### Source material:
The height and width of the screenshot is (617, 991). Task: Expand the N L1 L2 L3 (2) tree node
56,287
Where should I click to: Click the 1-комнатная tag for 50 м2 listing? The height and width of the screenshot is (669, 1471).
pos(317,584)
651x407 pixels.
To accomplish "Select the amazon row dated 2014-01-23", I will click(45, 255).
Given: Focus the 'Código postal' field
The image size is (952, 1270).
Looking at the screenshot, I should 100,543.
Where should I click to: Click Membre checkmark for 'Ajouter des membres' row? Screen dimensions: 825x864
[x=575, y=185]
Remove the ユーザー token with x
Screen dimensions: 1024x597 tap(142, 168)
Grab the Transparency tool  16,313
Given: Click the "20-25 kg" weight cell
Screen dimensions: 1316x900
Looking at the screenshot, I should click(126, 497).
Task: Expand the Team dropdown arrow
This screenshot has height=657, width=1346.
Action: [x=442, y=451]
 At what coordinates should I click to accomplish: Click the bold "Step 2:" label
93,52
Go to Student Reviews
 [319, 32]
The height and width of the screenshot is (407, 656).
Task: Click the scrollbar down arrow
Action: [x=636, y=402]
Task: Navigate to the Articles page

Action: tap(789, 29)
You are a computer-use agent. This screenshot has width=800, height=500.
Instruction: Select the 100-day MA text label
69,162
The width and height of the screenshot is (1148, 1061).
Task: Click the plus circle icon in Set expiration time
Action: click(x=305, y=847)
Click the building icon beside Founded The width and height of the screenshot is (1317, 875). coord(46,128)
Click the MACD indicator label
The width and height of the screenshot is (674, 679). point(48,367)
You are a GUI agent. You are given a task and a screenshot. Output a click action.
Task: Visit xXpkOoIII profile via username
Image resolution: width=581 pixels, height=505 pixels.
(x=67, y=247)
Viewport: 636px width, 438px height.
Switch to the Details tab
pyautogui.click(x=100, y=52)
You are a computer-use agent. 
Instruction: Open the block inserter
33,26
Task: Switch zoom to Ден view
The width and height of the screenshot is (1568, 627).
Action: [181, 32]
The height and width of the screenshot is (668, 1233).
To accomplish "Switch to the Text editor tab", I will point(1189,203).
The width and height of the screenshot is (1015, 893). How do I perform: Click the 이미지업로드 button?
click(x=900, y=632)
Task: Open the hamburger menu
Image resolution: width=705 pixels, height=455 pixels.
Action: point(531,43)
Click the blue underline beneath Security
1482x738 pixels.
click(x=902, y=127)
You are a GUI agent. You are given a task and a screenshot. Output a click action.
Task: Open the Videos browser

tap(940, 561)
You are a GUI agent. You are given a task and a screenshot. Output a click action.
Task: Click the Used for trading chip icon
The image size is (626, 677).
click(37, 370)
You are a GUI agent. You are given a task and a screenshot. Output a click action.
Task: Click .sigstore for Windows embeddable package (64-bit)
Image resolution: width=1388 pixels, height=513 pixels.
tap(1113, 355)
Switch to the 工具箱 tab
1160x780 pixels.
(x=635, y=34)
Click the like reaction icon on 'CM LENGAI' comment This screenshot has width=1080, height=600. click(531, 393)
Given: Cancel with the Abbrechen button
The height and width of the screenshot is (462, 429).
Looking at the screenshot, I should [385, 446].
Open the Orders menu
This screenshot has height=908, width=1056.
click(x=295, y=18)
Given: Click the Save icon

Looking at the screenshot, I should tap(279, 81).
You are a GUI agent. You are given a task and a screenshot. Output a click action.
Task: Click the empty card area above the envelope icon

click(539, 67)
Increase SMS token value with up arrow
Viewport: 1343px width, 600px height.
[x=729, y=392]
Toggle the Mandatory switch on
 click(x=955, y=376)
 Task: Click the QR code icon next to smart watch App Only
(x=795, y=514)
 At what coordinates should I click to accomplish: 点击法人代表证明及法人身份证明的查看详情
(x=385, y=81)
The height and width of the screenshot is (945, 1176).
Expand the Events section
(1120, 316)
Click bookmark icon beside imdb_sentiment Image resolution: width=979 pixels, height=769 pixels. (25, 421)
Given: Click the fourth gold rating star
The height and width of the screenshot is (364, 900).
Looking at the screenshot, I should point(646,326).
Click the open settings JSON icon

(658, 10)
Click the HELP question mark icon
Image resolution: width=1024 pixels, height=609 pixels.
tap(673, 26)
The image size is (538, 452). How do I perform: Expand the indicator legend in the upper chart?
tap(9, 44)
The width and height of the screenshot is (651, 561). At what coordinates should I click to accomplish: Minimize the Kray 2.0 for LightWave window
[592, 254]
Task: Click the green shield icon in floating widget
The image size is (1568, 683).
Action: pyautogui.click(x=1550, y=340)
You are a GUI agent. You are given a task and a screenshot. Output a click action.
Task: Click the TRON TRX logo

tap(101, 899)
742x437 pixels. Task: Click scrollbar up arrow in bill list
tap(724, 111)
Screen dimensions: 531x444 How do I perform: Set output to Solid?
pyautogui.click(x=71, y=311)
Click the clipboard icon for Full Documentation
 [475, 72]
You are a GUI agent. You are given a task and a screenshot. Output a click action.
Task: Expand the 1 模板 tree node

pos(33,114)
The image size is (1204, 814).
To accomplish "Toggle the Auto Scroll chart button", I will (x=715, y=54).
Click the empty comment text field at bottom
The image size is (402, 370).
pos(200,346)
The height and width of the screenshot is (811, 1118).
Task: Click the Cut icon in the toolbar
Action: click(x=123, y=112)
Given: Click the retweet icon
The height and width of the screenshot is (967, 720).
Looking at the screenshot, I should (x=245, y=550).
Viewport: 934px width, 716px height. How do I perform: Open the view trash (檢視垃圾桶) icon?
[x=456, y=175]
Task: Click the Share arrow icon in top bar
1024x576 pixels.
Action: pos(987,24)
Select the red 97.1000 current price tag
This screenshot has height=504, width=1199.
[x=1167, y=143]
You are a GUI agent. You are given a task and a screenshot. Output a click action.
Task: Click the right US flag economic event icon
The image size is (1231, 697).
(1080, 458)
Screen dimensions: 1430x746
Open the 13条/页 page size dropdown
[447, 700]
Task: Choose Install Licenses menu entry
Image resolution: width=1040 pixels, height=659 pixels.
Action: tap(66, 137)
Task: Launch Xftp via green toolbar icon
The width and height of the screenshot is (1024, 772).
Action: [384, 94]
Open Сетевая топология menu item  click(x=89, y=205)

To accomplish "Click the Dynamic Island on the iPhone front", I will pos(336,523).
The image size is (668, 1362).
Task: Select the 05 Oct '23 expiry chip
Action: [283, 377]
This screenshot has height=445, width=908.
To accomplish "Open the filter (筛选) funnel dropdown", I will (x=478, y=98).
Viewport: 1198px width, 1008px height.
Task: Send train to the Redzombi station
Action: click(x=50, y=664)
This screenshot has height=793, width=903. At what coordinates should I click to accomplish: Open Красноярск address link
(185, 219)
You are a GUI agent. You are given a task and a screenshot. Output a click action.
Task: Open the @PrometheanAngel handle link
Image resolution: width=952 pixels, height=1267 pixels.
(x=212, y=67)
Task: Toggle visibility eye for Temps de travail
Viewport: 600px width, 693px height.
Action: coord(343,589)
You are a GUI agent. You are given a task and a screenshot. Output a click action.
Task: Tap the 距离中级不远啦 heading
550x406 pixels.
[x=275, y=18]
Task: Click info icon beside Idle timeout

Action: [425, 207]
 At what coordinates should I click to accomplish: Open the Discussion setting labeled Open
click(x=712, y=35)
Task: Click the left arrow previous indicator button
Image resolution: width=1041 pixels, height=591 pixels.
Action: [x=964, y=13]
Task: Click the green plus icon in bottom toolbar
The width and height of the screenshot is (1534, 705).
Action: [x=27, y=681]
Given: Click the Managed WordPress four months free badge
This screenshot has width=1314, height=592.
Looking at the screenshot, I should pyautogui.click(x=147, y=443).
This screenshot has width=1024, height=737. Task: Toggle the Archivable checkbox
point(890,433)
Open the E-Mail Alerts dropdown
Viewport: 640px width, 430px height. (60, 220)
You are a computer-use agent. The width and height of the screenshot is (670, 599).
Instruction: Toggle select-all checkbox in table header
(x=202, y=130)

### Task to carry out:
Copy out every line from the records that has the word "computer".

### Output for this task:
You are a computer-use agent. This screenshot has width=800, height=500.
You are a computer-use agent. 
You are a computer-use agent. The width and height of the screenshot is (670, 599).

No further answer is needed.